Pixel coordinate grounding data:
*-*-*

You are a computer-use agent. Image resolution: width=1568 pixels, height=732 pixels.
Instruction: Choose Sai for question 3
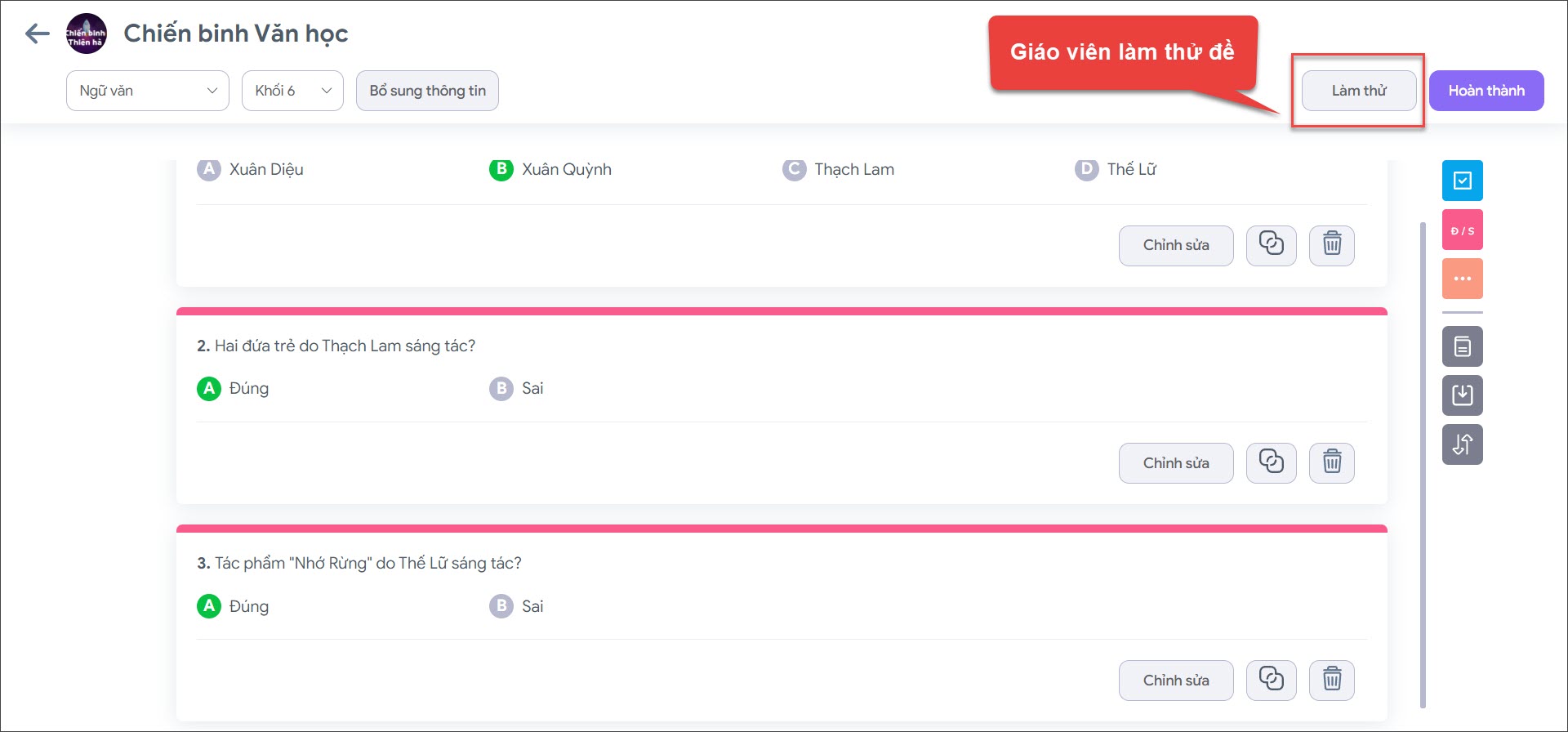(x=501, y=606)
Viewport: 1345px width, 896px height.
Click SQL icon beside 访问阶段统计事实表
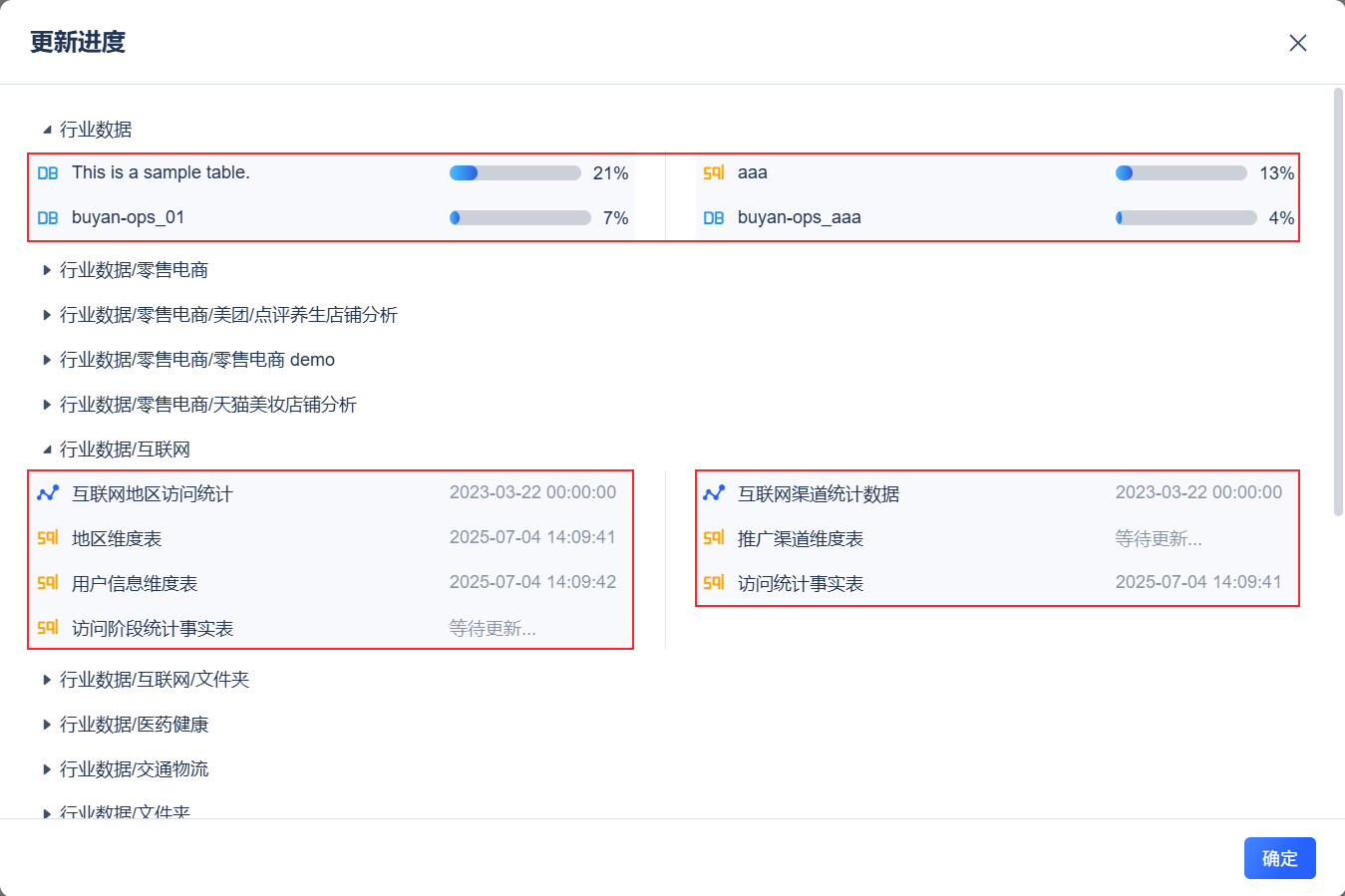(48, 628)

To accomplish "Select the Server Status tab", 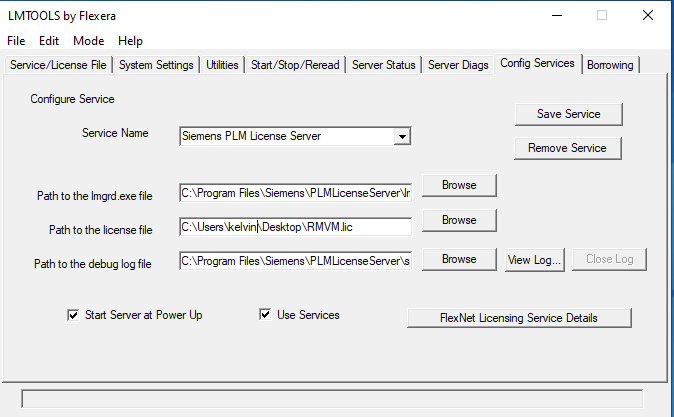I will 384,65.
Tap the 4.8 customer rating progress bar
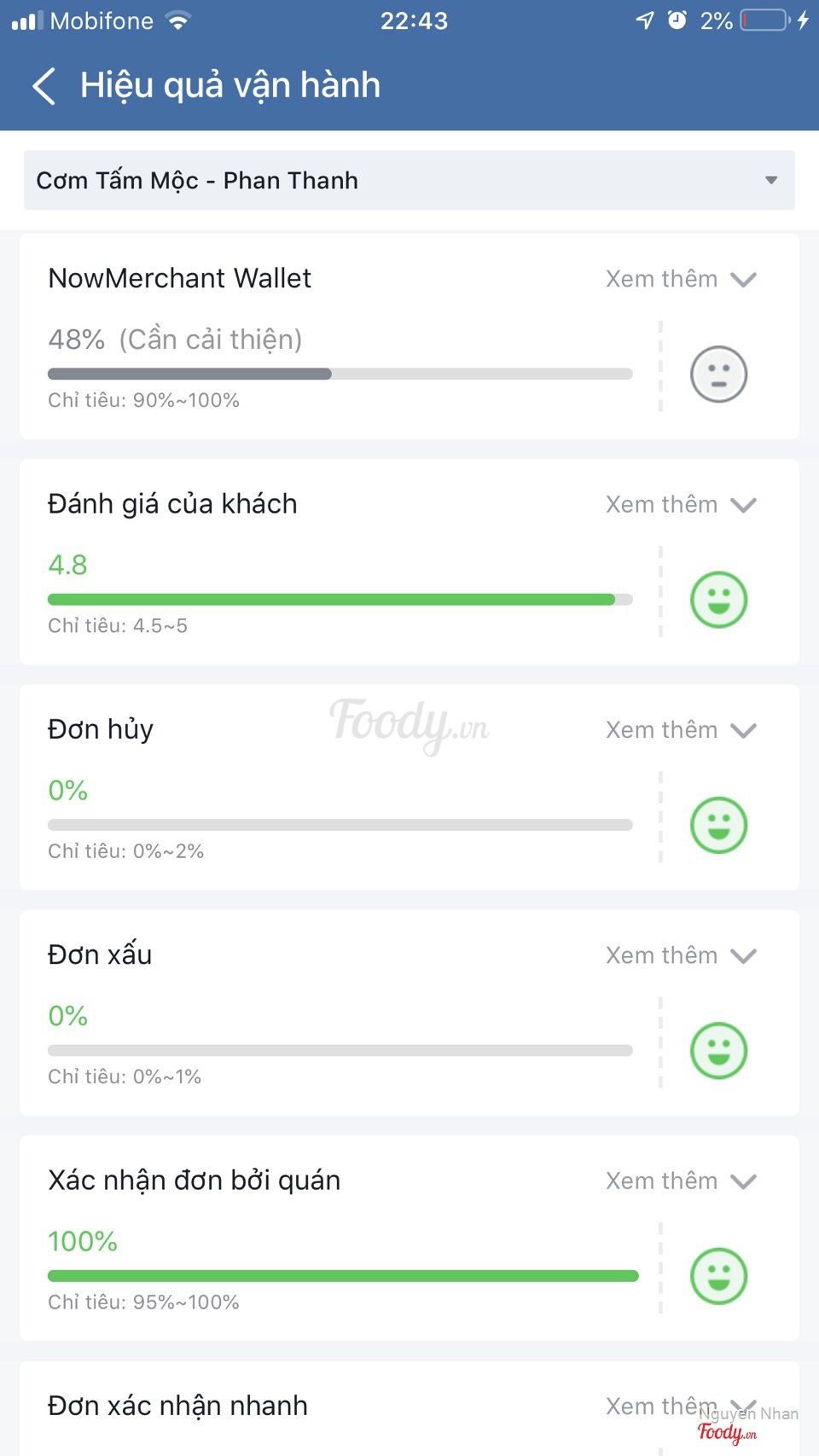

*-*-*

What you need to do: Report the number of lines above containing the string "width" as your sole answer.

Answer space: 2